Boy Kong is a local artist from Apopka known for his festive murals, his bold use of line, and his whimsical, dynamic compositions. His style can be marked by striking color palettes and distorted, sometimes mangled, figures. Often the subject is a fantastic rendering of some imaginary animal in a writhing and flowing motion. More than just 2D Painting and murals, Boy Kong creates woodcut assemblies of his works, with shifting planes arranged in an aesthetic that suits his work very appropriately.

Boy Kong, a painter and muralist who resides in both Orlando and New York City, combines both traditional painting and street art to make absorbing three-dimensional work. Pieces like “First Flower Tiger Pelt” use both affected textural elements with acrylics and oil and materials like horse hair and custom wood-cutting to create wholly new creatures. The artist’s murals and oil on panel works are more traditional in dimension, yet all carry a kinetic vibe in which the subject is reacting to the shape of the canvas.

In this latest body of work, Kong further explores and experiments with his own distinct approach to cubist portraiture, depicting figures composed of fluid anatomy and radioactive color, intertwining within themselves as limbs and related extremities naturally give way to other forms. Kong casts his subjects to stand at attention; flat figures in three-dimensional space. And yet, the artist takes great care in balancing the surreal and the purely representational – here stand natural forms in an unnatural state.

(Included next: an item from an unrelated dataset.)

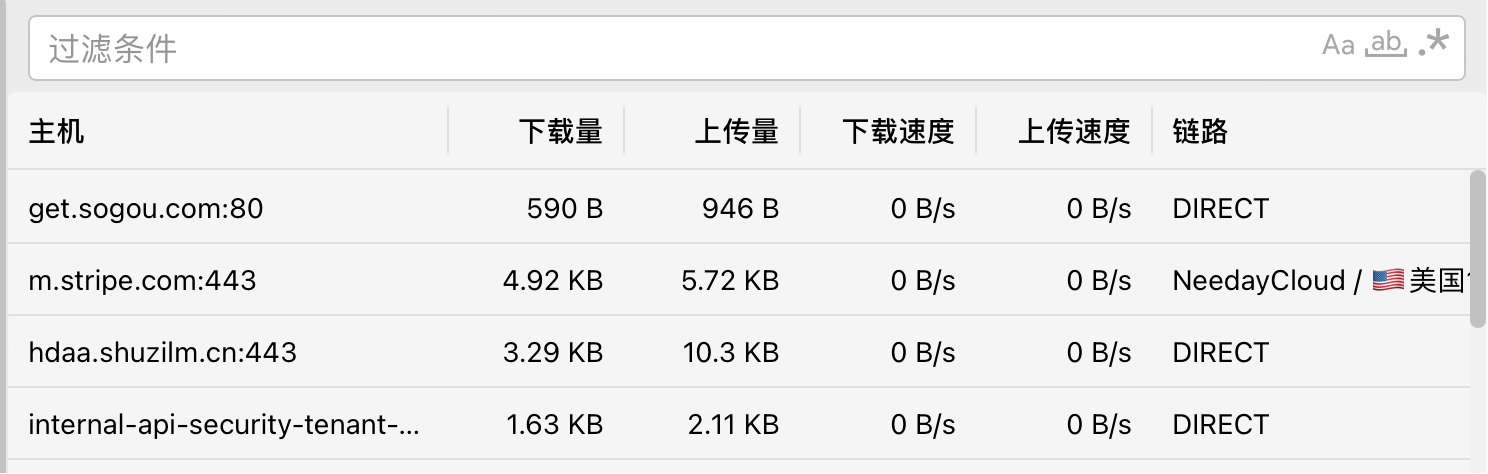1488x474 pixels.
Task: Click the US flag icon in the route cell
Action: 1388,281
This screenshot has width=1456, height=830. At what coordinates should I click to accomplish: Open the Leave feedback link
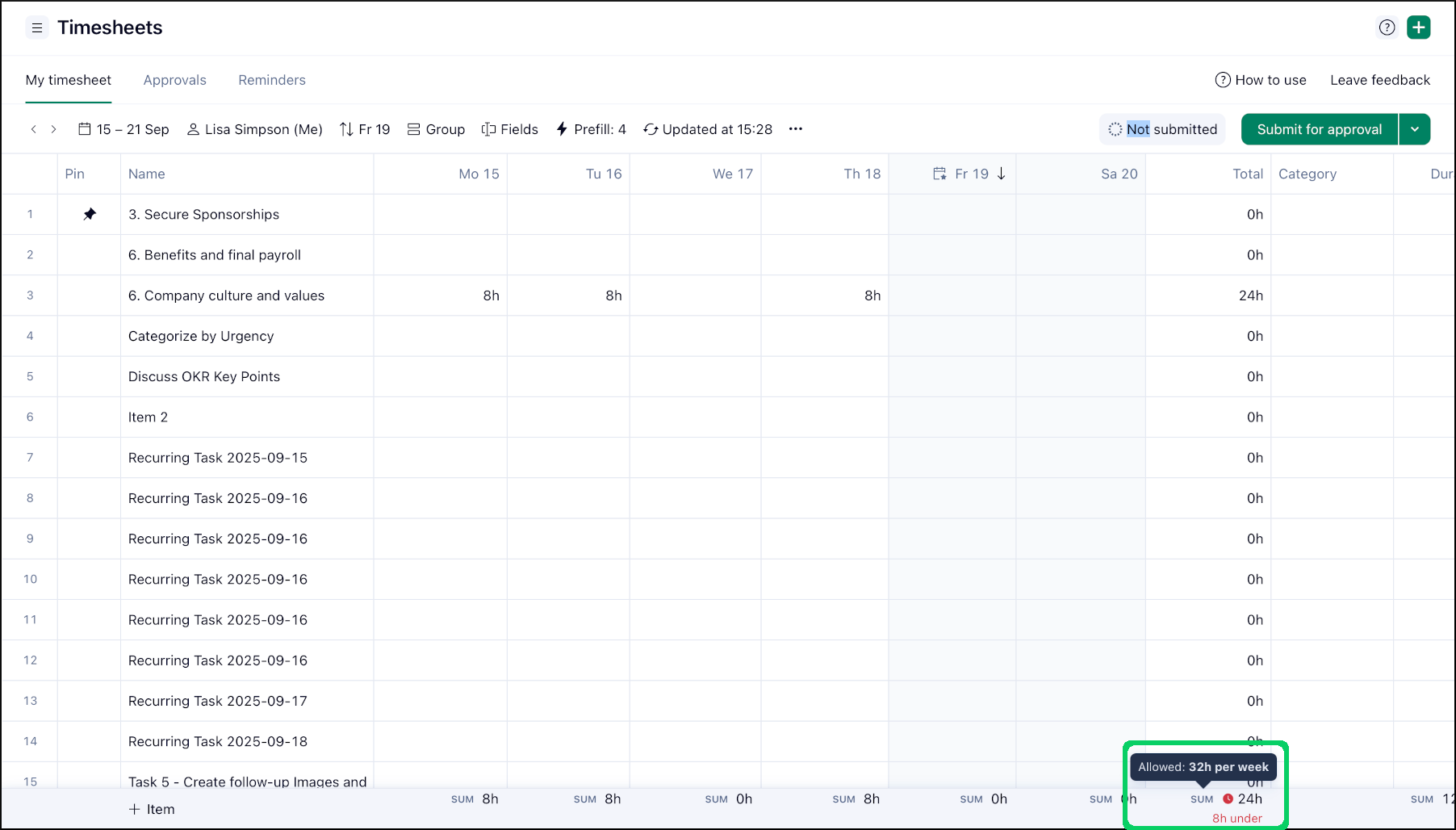click(x=1379, y=80)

Many subjects in Artificial Lily are borderless paintings that reside in a sculptural realm. At their most elemental, Kong’s subjects would stand up to physiological scrutiny, and yet, the anatomical pieces and forms that make up the whole figure reveal the artist’s love for dissection. Amidst the acid-tone colors and playful posturing, Kong’s love for cubism and Pop art, and his mastery of calligraphic line work have yielded arrested figures, wherein exposed muscle and vertebrae reside on the surface, or subtly reveal themselves through the skin.

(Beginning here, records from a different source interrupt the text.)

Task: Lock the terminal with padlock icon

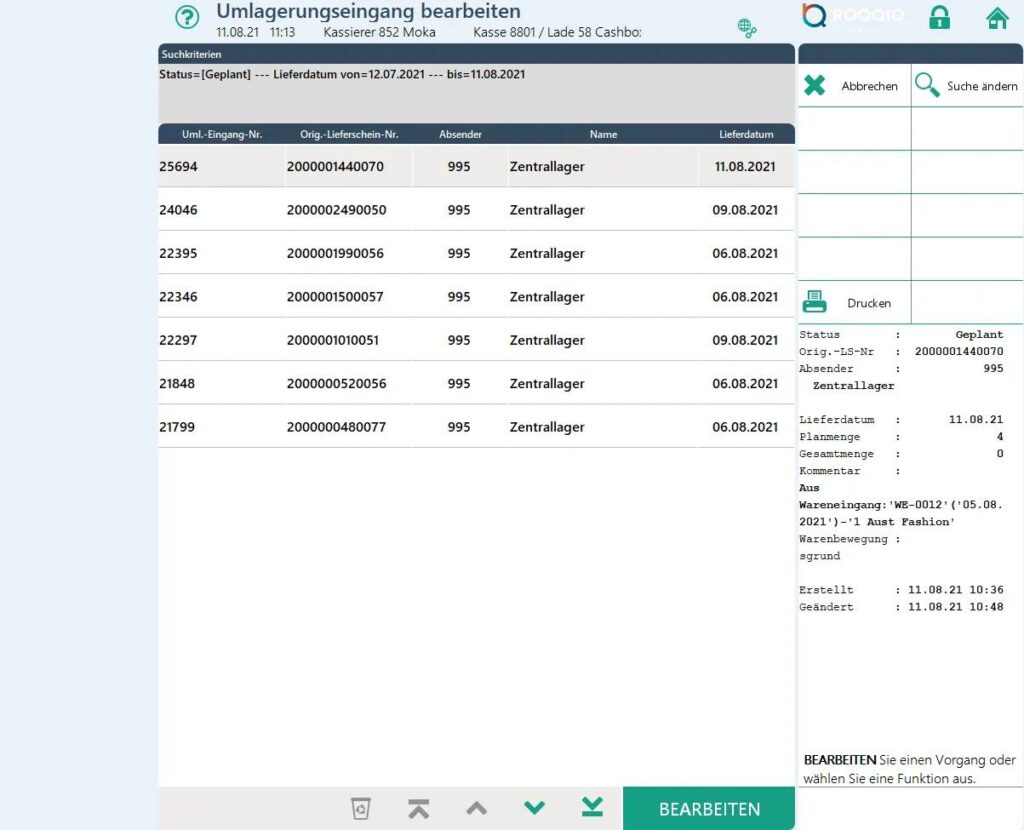Action: [939, 18]
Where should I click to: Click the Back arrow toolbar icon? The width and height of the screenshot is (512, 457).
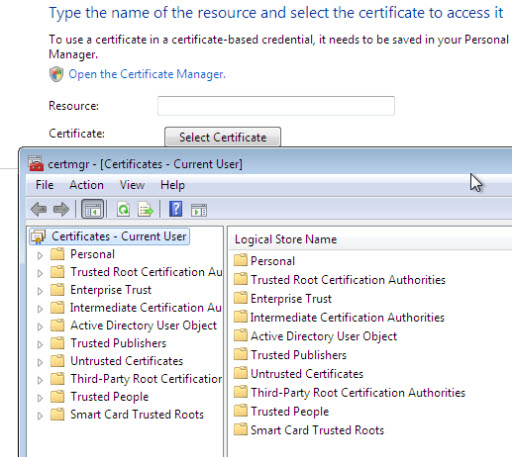(39, 210)
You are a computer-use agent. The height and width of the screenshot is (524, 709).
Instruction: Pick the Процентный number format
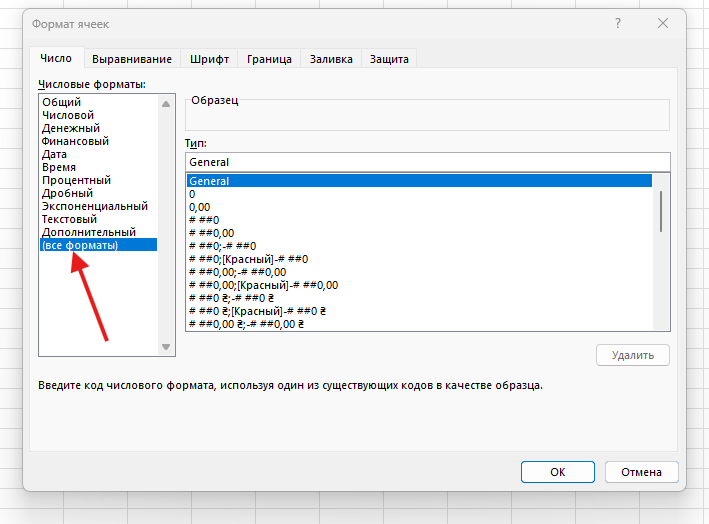(76, 180)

Such dissection is a revelation; while postured in idyllic ways that are pleasing to the eye, each figure’s strengths and vulnerabilities are depicted side by side. Beyond the surface, each of Kong’s characters bears a certain intensity and balance, bordering on intimidating. At the same time, Kong reveals his subjects’ vulnerabilities by placing them atop decorative pedestals, mounting them on the wall, or casting them in colors that stand in defiance of nature.